(What needs to be done)
The answer is a stretch of the material below, returned exactly: the line containing "Where should I click to: Click the btc", the line containing "Task: Click the Reports sidebar icon", and all lines between.
Top of Given information
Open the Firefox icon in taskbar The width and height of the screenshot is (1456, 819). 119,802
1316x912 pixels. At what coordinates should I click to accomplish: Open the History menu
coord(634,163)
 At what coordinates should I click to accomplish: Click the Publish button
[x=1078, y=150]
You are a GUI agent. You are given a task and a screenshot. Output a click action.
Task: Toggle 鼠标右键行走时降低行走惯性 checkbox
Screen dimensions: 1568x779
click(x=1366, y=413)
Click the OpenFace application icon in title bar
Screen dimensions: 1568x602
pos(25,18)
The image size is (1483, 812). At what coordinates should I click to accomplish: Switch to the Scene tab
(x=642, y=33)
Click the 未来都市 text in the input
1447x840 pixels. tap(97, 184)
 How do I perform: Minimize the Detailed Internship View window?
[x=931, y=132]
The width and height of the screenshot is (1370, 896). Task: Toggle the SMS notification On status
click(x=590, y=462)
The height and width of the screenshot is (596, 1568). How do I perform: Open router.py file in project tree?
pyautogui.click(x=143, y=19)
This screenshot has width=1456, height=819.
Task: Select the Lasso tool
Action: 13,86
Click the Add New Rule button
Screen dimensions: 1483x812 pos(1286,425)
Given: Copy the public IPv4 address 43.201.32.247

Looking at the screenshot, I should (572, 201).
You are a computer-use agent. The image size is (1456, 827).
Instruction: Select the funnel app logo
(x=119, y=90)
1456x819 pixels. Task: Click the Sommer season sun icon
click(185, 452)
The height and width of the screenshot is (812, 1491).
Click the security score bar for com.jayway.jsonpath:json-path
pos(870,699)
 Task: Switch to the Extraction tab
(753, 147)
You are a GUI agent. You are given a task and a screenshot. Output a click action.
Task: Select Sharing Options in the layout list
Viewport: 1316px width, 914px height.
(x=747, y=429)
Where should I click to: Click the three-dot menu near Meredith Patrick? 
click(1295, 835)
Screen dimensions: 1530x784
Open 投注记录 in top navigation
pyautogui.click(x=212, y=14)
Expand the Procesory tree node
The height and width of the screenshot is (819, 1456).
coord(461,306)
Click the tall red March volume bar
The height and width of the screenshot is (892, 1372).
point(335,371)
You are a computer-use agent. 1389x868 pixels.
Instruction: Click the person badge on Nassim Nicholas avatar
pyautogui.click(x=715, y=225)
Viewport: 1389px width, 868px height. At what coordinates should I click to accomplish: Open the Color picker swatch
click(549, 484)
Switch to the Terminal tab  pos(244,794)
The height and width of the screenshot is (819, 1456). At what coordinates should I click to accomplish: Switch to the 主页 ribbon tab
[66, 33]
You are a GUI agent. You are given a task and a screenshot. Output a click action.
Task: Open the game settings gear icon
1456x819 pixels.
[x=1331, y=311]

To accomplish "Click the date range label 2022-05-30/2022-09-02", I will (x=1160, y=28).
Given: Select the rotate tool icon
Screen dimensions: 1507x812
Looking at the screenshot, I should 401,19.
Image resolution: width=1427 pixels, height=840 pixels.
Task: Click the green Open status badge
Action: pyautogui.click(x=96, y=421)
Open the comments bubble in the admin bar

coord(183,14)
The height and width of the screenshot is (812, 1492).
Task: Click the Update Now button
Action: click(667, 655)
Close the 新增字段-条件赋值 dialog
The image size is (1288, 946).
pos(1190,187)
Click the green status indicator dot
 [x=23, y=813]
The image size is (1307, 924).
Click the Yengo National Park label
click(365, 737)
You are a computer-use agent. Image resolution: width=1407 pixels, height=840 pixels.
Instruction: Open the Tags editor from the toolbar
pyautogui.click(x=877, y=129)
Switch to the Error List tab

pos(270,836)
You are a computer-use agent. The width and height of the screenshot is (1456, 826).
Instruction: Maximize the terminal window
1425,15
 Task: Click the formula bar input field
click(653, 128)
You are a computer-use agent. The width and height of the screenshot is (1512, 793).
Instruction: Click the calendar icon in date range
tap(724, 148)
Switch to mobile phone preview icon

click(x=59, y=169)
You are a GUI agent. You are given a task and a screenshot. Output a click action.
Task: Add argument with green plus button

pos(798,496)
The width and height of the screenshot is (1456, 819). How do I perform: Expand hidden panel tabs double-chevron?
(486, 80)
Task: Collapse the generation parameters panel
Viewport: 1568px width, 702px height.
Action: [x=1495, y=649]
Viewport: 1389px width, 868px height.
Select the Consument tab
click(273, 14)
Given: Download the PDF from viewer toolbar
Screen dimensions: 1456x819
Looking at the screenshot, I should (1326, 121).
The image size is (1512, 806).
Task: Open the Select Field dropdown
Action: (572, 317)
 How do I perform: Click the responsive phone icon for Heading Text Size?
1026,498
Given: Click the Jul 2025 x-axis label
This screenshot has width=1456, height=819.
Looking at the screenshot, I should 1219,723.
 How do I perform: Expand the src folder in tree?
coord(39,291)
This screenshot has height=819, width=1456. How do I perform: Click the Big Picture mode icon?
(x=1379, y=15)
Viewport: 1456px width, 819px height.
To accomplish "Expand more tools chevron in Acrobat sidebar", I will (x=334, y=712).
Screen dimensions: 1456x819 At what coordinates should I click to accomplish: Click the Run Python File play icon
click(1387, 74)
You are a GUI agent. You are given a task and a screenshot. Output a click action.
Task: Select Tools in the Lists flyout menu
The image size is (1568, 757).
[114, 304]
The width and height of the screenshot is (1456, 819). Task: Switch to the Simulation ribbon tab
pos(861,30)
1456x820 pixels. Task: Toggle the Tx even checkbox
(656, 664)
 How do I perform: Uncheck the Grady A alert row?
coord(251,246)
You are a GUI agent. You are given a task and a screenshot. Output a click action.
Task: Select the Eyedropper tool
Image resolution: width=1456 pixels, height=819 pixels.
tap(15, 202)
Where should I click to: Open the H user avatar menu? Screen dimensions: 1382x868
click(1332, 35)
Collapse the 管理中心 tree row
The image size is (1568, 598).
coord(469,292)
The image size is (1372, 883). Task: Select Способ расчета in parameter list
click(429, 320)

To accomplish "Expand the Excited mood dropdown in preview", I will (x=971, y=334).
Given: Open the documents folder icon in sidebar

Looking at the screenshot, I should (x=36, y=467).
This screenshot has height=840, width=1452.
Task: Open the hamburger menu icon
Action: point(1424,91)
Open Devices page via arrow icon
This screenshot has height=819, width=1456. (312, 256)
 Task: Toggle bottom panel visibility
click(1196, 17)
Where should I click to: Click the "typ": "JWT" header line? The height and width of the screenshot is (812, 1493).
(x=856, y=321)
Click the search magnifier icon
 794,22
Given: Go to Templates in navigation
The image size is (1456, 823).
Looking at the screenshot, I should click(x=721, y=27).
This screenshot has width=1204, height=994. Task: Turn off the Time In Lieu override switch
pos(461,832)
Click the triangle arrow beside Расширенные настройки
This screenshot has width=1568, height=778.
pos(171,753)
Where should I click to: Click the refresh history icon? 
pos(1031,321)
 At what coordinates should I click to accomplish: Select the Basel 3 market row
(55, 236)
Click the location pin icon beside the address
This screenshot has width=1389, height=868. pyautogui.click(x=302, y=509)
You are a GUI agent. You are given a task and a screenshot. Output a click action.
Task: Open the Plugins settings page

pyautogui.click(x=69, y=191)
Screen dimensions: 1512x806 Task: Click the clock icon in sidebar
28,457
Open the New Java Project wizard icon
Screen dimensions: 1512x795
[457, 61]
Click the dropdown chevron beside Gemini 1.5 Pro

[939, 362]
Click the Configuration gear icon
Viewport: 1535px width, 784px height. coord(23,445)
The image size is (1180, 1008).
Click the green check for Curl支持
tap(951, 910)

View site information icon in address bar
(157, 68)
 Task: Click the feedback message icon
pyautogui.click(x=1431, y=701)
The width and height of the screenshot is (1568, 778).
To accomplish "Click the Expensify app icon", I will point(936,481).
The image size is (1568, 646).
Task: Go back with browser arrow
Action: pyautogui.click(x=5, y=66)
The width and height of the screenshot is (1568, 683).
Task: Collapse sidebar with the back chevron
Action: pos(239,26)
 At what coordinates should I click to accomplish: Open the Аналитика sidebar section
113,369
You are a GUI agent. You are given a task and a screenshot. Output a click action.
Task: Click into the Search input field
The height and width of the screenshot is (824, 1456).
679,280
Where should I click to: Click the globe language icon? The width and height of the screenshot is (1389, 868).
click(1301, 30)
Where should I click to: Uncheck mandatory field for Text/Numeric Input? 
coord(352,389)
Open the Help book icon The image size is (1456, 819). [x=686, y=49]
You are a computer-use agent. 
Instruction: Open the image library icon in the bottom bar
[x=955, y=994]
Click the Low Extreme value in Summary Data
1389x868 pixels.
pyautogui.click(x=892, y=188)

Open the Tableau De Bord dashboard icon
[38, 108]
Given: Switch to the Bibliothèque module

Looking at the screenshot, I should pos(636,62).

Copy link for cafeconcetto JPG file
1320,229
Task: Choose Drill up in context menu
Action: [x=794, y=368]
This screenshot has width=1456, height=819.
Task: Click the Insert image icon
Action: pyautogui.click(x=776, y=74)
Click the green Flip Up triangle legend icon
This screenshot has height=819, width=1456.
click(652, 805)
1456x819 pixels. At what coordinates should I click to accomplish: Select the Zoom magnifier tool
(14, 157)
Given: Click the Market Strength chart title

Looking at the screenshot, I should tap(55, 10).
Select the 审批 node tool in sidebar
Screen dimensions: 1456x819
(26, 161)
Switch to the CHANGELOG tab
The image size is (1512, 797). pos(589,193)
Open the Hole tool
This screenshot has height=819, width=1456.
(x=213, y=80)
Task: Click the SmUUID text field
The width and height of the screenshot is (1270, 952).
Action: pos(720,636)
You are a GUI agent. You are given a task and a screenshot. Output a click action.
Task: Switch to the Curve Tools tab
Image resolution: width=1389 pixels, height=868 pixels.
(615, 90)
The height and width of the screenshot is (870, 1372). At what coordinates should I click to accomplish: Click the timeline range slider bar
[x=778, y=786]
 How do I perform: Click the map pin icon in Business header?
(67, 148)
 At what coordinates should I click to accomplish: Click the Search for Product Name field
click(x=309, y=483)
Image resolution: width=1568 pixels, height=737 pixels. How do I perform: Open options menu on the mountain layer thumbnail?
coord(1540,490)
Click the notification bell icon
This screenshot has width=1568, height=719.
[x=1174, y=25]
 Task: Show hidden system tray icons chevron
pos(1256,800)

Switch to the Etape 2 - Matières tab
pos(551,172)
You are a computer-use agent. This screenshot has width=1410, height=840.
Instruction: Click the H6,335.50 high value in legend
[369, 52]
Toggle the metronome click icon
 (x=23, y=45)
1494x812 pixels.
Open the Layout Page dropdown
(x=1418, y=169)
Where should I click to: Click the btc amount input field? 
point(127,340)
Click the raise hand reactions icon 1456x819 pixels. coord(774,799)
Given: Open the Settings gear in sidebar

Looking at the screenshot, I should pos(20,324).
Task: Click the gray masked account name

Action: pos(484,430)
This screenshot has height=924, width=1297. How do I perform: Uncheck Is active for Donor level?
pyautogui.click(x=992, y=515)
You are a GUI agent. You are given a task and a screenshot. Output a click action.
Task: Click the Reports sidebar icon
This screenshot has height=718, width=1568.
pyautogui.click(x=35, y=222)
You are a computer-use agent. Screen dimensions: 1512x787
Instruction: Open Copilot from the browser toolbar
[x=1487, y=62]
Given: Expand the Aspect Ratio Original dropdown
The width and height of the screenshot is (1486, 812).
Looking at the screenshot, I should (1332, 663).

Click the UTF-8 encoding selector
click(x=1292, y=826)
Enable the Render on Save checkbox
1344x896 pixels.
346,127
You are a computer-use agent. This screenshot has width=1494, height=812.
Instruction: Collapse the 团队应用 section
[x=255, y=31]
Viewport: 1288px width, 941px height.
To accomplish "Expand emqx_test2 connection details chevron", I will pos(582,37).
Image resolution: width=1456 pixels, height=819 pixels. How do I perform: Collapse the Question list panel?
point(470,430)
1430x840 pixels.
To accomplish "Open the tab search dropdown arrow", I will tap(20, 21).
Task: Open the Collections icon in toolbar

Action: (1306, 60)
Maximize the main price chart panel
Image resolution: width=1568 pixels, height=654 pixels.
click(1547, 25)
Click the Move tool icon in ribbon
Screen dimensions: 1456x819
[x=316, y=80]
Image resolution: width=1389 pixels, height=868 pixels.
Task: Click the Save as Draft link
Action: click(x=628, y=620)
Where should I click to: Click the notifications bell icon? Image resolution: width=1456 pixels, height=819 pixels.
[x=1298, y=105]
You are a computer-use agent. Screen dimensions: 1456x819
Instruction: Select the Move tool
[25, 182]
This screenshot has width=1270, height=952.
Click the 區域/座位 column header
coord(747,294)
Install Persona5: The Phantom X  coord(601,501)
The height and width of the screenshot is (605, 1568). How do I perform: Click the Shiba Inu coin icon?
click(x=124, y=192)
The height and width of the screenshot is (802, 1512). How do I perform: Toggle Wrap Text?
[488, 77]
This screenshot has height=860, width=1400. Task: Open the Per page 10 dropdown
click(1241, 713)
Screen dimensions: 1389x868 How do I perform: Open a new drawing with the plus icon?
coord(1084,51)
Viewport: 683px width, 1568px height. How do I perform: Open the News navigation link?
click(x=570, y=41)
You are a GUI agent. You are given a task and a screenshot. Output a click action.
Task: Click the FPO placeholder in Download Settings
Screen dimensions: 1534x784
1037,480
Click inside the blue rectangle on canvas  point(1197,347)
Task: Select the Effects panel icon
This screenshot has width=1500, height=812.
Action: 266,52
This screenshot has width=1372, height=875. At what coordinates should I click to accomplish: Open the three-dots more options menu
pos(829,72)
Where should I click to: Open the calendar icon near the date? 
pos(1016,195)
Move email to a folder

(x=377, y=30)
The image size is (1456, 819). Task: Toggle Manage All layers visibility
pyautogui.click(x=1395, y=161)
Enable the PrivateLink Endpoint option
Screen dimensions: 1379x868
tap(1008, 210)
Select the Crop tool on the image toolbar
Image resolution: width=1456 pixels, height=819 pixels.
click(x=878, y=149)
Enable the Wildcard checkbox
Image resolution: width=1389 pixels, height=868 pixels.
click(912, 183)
Bottom of Given information
(Task output)
Where should I click to: Click the btc amount input field? 
point(127,340)
Click the raise hand reactions icon 1456x819 pixels. coord(774,799)
Given: Open the Settings gear in sidebar

Looking at the screenshot, I should pos(20,324).
Task: Click the gray masked account name

Action: pos(484,430)
This screenshot has height=924, width=1297. How do I perform: Uncheck Is active for Donor level?
pyautogui.click(x=992, y=515)
You are a GUI agent. You are given a task and a screenshot. Output a click action.
Task: Click the Reports sidebar icon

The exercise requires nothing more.